2.The Applicant is to pay the Respondent’s costs fixed in the amount of $4,189.38.

Note: The form of the order is subject to the entry in the Court’s records.

Note: The Court may vary or set aside a judgment or order to remedy minor typographical or grammatical errors (r 17.05(2)(g) Federal Circuit and Family Court of Australia (Division 2) (General Federal Law) Rules 2021 (Cth)), or to record a variation to the order pursuant to r 17.05 Federal Circuit and Family Court of Australia (Division 2) (General Federal Law) Rules 2021 (Cth).

REASONS FOR JUDGMENT

JUDGE CHAMPION:

INTRODUCTION

  1. On 1 December 2022 a delegate of the Respondent granted a Temporary Graduate Visa (Subclass 485) in the Graduate Work Stream to Mr Mitesh Suryawanshi (the Applicant).

  2. By an application made on 9 January 2025 the Applicant seeks an extension of time under s. 477(2) of the Migration Act 1958 (Cth) to seek judicial review of the grant of that visa to him.

  3. It is notable that the Applicant’s application for an extension of time in which to commence a judicial review application concerns the grant of a visa to him not a decision to refuse to grant him a visa. 

  4. Of significance to his application is that there are two “streams” within the Temporary Graduate Visa subclass. The Applicant’s substantive grievance is that he should have been granted a visa in the other stream: that is, he should have been granted a visa in the Post-Study Work Stream and not in the Graduate Work Stream of the relevant visa subclass.  Although it is not necessary to make any formal finding as to these matters, his grievance was animated by his belief that a visa in the Post-Study Work Stream visa was likely to be of longer duration — for three years rather than the two-year visa he was granted — and a visa in the Post-Study Work Stream would have provided the foundation for the grant to him of subsequent visas not available to him in the Graduate Work Stream.

  5. In summary, there is not sufficient merit in any of the Applicant’s grounds of review to grant an extension of time.  I will dismiss the application for an extension of time. My reasons follow.

    JURISDICTION

  6. In the usual course, I consider judicial review applications only after a merits review application to what is now the Administrative Review Tribunal. In this case, I nonetheless have jurisdiction as to a delegate’s primary decision because the decision to grant the Applicant the visa is not a “Part 5 reviewable decision” under s. 338(2) of the Act in a way in which a decision to refuse the visa would have been merits reviewable.

  7. Also in the usual course, I consider judicial review applications in circumstances in which a visa has been refused — rather than, as here, granted — but the Minister did not submit that the determination of the issues before me was moot or lacked utility (Cf. Minister for Immigration, Citizenship, Migrant Services and Multicultural Affairs v CPJ16 (2020) 276 FCR 1 at [4], [18]–[28]).

    RELEVANT FACTS

  8. I admitted into evidence the Applicant’s affidavit made on 7 January 2025 (Ex A2).

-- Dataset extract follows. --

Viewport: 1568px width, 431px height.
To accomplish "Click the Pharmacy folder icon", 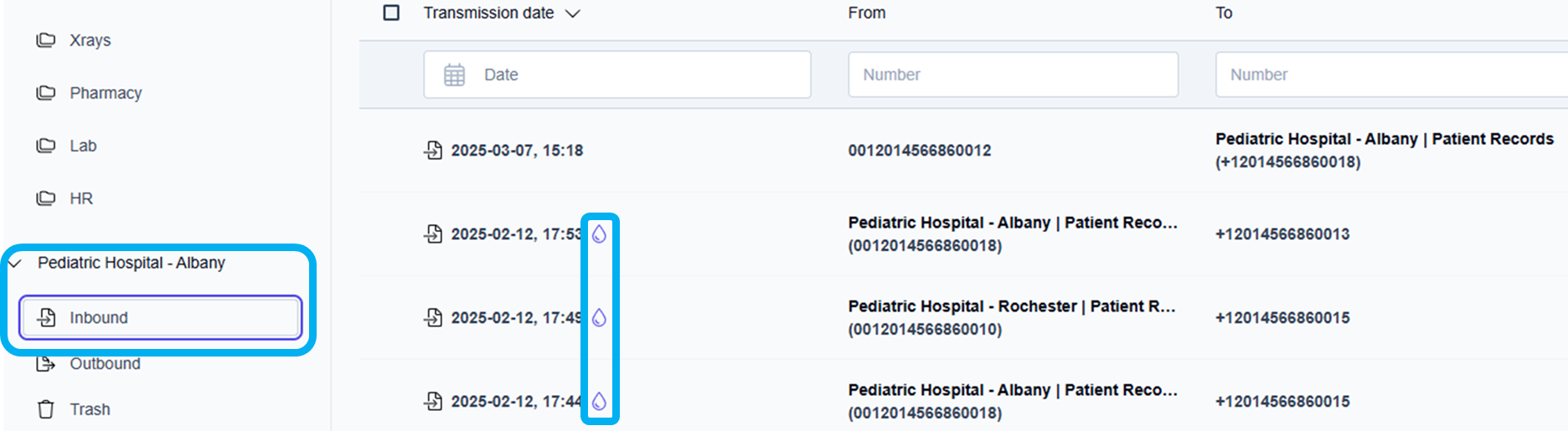I will point(46,93).
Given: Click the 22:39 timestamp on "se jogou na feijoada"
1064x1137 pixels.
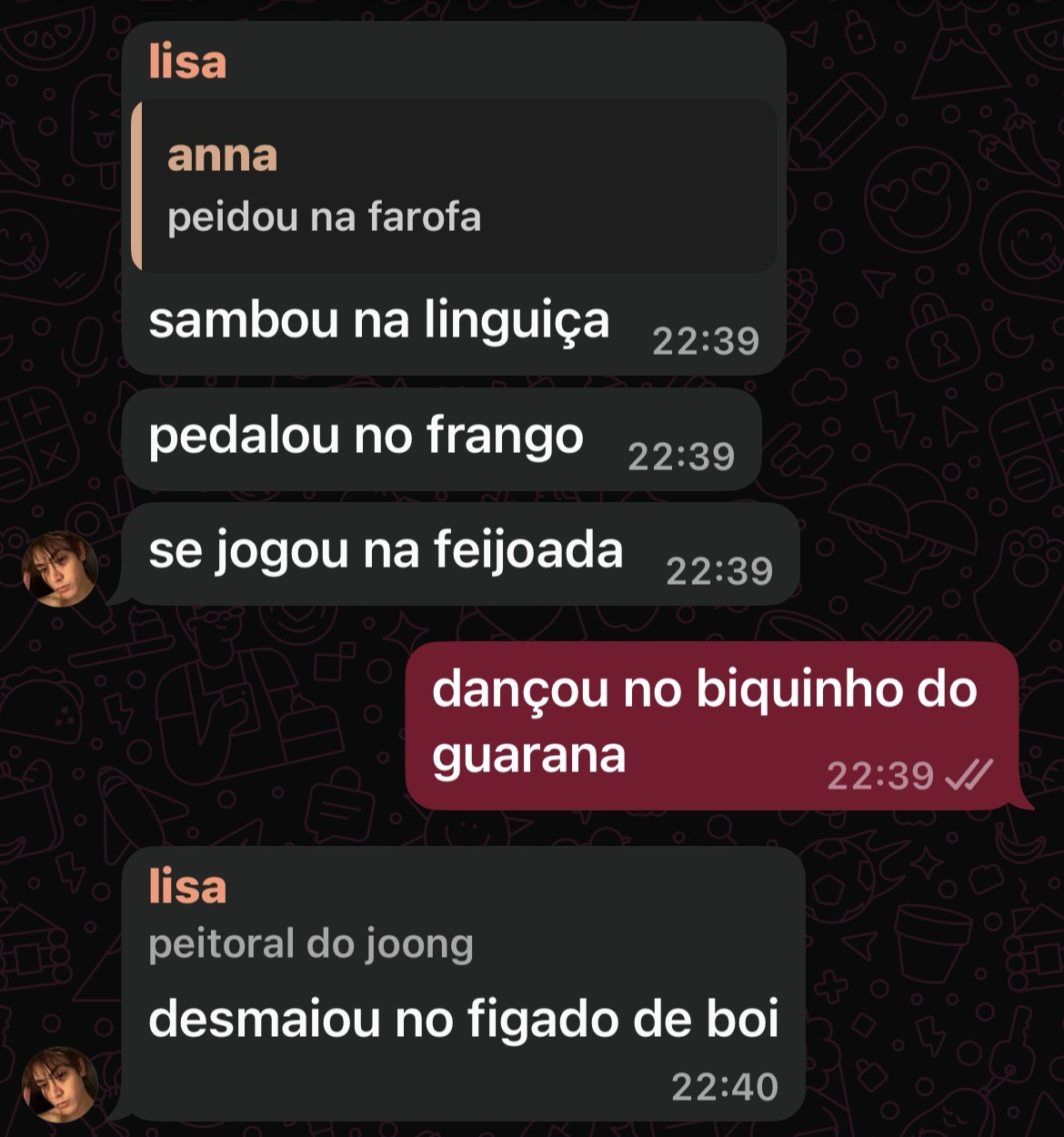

  9. The following summary of the relevant facts is drawn from that affidavit (Ex A2) and the Respondent’s submissions (Ex R1).

  10. In February 2020, the Applicant arrived in Australia.

  11. On 7 September 2022, the Applicant engaged a registered migration agent to assist with lodging an application for a Temporary Graduate visa (Subclass 485) application.

  12. On 9 September 2022, his agent provided a draft visa application to him for his review. The draft application was in the Graduate Work Stream.  The Applicant identified and reported several minor errors which are not material and which were corrected prior to submission (Ex A2, [2]; Annexures A13–A14).

  13. On 13 September 2022, the application, as lodged remained for a Temporary Graduate Visa (Subclass 485) in the “Graduate Work Stream”.  

  14. On 1 December 2022, the delegate granted the Temporary Graduate Visa (Subclass 485) in the Graduate Work Stream for a period of 2 years to expire on 1 December 2024. That is, the delegate granted the very visa for which the Applicant had applied.

  15. It is in respect of that decision that the Applicant brings his application for an extension of time to commence a judicial review application.

  16. On or about 1 December 2022, the Applicant received notice of the grant of the visa to him (Ex A2, [4]). The Applicant queried with his migration agent why the visa was for two years, not three years. The migration agent told him that two years was standard (Ex A2, [5]). The Applicant was sufficiently concerned that he telephoned the immigration department and was told that the decision regarding the duration of his visa was final and could be changed “under no circumstances” (Ex A2, [5]).

  17. The Applicant apparently then took no further action until about 18 months later in August 2024.

  18. By August 2024, the Applicant was nearing the expiry date of his visa.  In that context, naturally enough, the Applicant turned his mind to his visa status. The Applicant deposed that he (Ex A2, [6]):

    did not become aware of the critical error made by the agency until August 2024 specifically 15th of August 2024, almost 1.8 years after the visa had been approved.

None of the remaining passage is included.